## Task prompt
Look through the records below and copy each line that includes the word "screenshot".

## The data
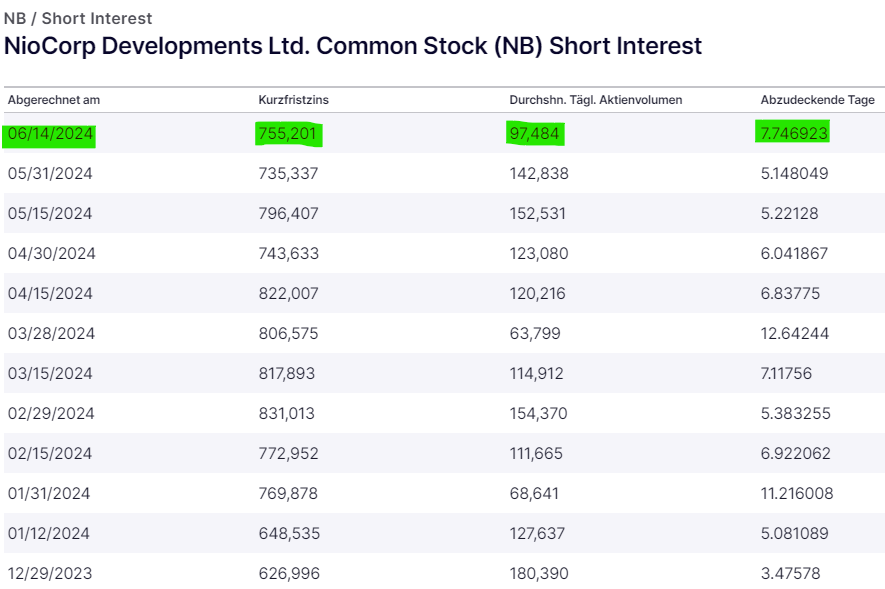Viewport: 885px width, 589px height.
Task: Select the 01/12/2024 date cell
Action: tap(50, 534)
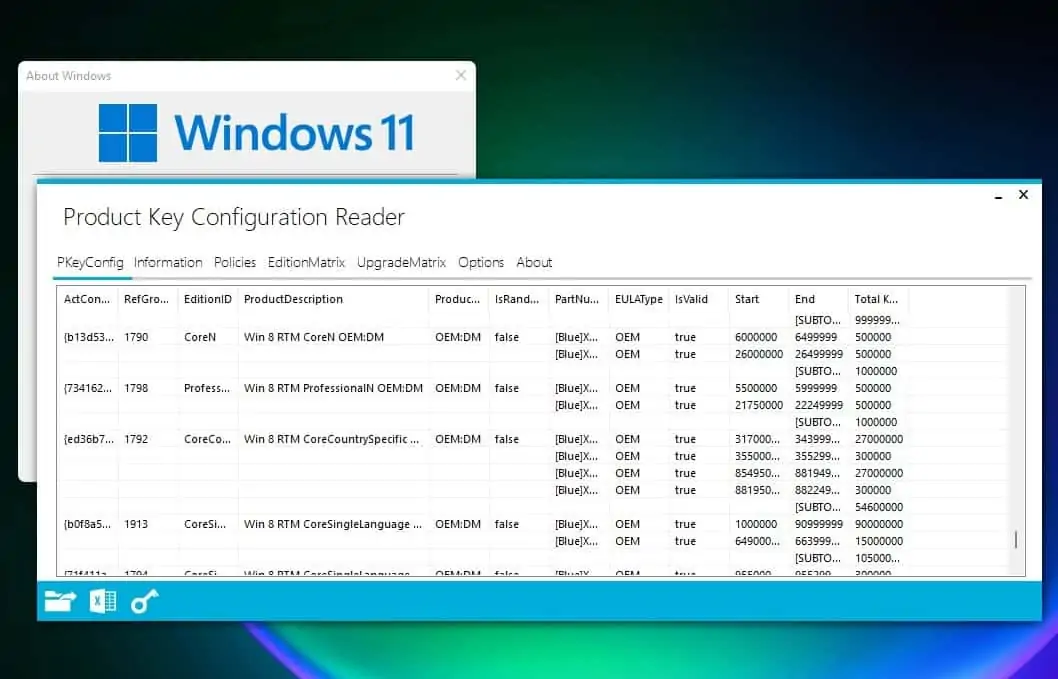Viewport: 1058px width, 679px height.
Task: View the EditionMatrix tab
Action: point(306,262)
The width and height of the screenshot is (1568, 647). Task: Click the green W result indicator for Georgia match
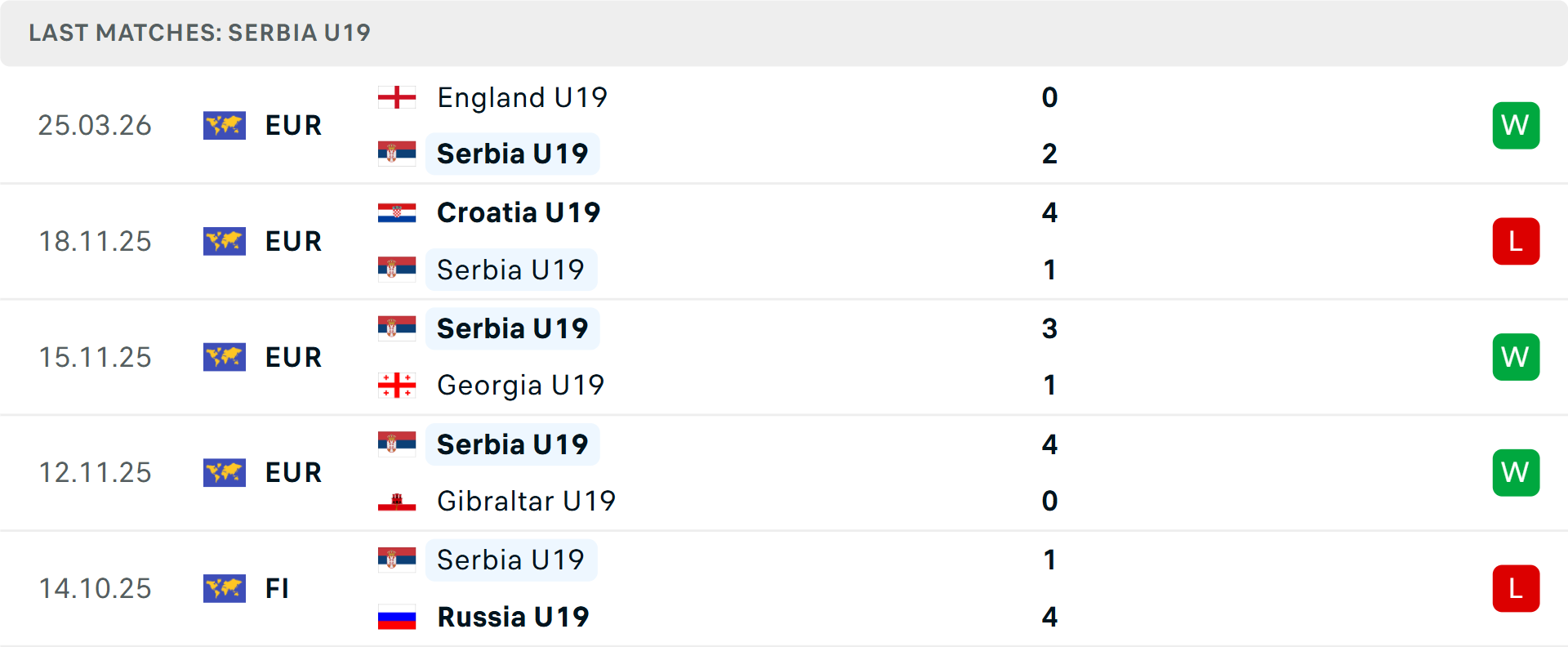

==

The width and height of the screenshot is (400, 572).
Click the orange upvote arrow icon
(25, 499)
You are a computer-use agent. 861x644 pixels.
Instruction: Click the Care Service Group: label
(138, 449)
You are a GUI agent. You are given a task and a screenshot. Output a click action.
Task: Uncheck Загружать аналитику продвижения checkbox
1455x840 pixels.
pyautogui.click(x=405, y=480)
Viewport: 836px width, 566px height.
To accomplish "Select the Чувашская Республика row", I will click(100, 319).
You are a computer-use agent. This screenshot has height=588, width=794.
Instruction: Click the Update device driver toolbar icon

...

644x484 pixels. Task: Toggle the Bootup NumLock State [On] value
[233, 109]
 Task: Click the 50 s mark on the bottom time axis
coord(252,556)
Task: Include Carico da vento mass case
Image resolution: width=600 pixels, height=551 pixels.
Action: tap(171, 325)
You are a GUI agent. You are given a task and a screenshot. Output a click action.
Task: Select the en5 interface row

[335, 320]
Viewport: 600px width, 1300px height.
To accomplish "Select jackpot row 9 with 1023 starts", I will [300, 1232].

## Response area
The width and height of the screenshot is (1568, 647). Task: Click the green W result indicator for Georgia match
The width and height of the screenshot is (400, 572).
You are a GUI agent. You are given a task and a screenshot. Output a click action.
You are a computer-use agent. This screenshot has height=588, width=794.
You are a GUI agent. You are given a task and a screenshot. Output a click action.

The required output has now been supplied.